We report the case of a young patient diagnosed with coronavirus disease 2019 with a history of hypertension. The patient improved after antiviral treatment but eventually developed severe respiratory distress syndrome and cardiac insufficiency. His respiratory secretions were tested for nucleic acids and returned negative twice. Computed tomography imaging of the patient showed evidence of viral pneumonia on the 11th day of onset and continued to worsen. The patient was finally intubated and transferred to a higher-level care centre for further treatment. We were very focused on infectious disease protection throughout the treatment, however, suboptimal treatment was provided due to the switch in antihypertensive medication, lack of early nutritional support and fluid restriction management.

The later the onset of symptoms in COVID-19 patients, the higher the possibility of progression to severe disease.

Airway care should prevent aerosol transmission of viruses.

Changes in antihypertensive medications in the setting of COVID-19 should be completed only after carefully assessment.

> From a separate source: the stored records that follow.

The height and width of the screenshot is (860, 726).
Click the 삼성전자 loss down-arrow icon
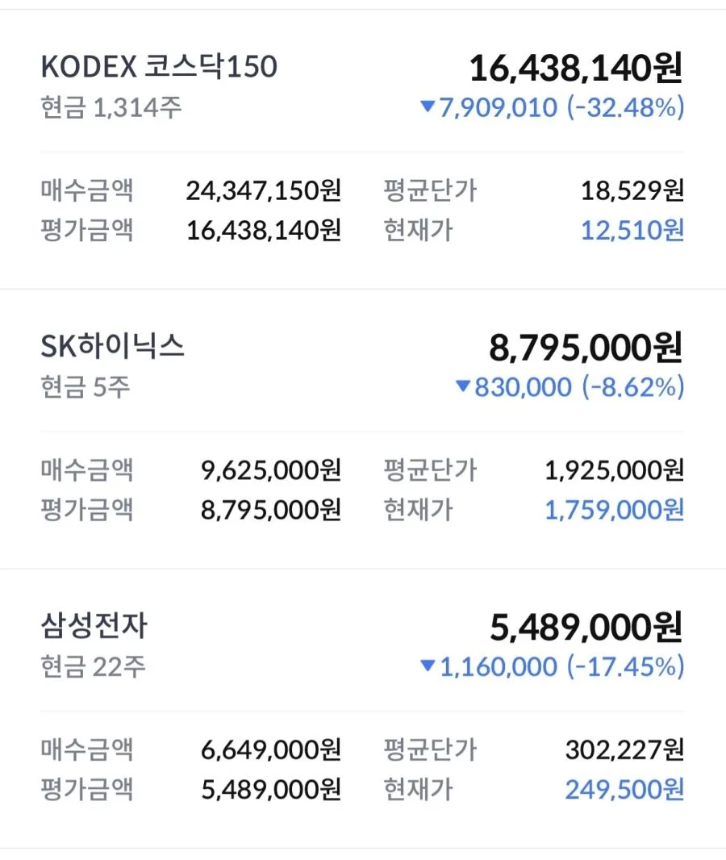428,666
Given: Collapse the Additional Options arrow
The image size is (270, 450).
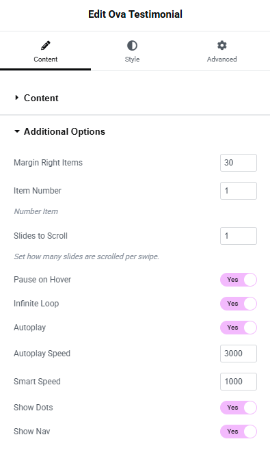Looking at the screenshot, I should point(17,131).
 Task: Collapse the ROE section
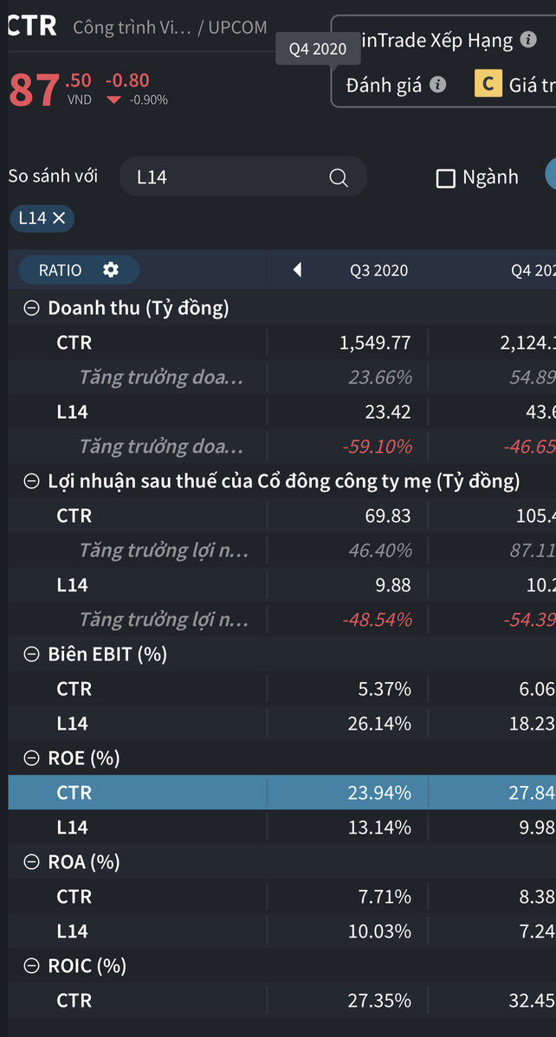coord(31,758)
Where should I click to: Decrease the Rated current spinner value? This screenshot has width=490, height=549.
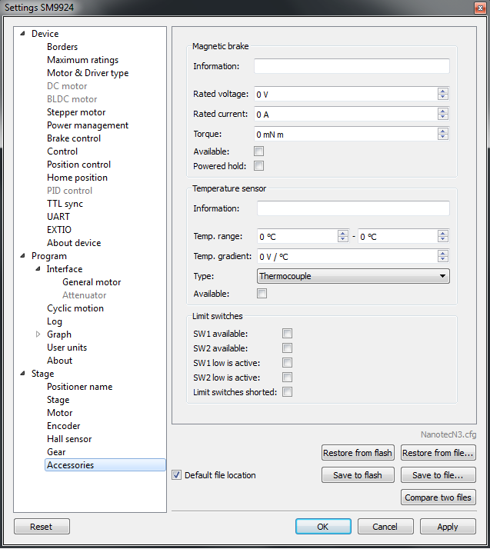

The progression of COVID-19 is rapid and early enteral nutritional support has positive effects on the improvement of ARDS and mechanical ventilation.

Pulmonary circulation congestion caused by COVID-19 may increase the risk of heart failure in patients with heart disease, and fluid restriction management is important.

Coronavirus disease 2019 (COVID-19) is a respiratory infection disease that impairs the lungs caused by severe acute respiratory syndrome coronavirus 2 (SARS-CoV-2), now is a worldwide pandemic (Zhang et al., 2020a). As the disease is highly contagious and comes with a considerable morbidity and mortality, policy makers and healthcare workers are facing challenges in terms of population-based preparedness, infection prevention and control, disease management and end-of-life care (Garcia-Alamino, 2020, Jansson et al., 2020, Lucchini et al., 2020, Pattison, 2020). COVID-19 pneumonia manifests with chest CT imaging abnormalities peripheral distribution (Shi et al., 2020), probably because the virus can not tolerate the air flow from the central bronchus similar to other infectious pneumonia to invade the bronchioles, resulting in pulmonary circulation disorder and acute respiratory distress syndrome (ARDS). Most people infected with COVID-19 have mild disease and recover, however individuals at highest risk for severe disease include people aged over 60 years or those with multiple comorbidities (WHO-China joint mission, 2020).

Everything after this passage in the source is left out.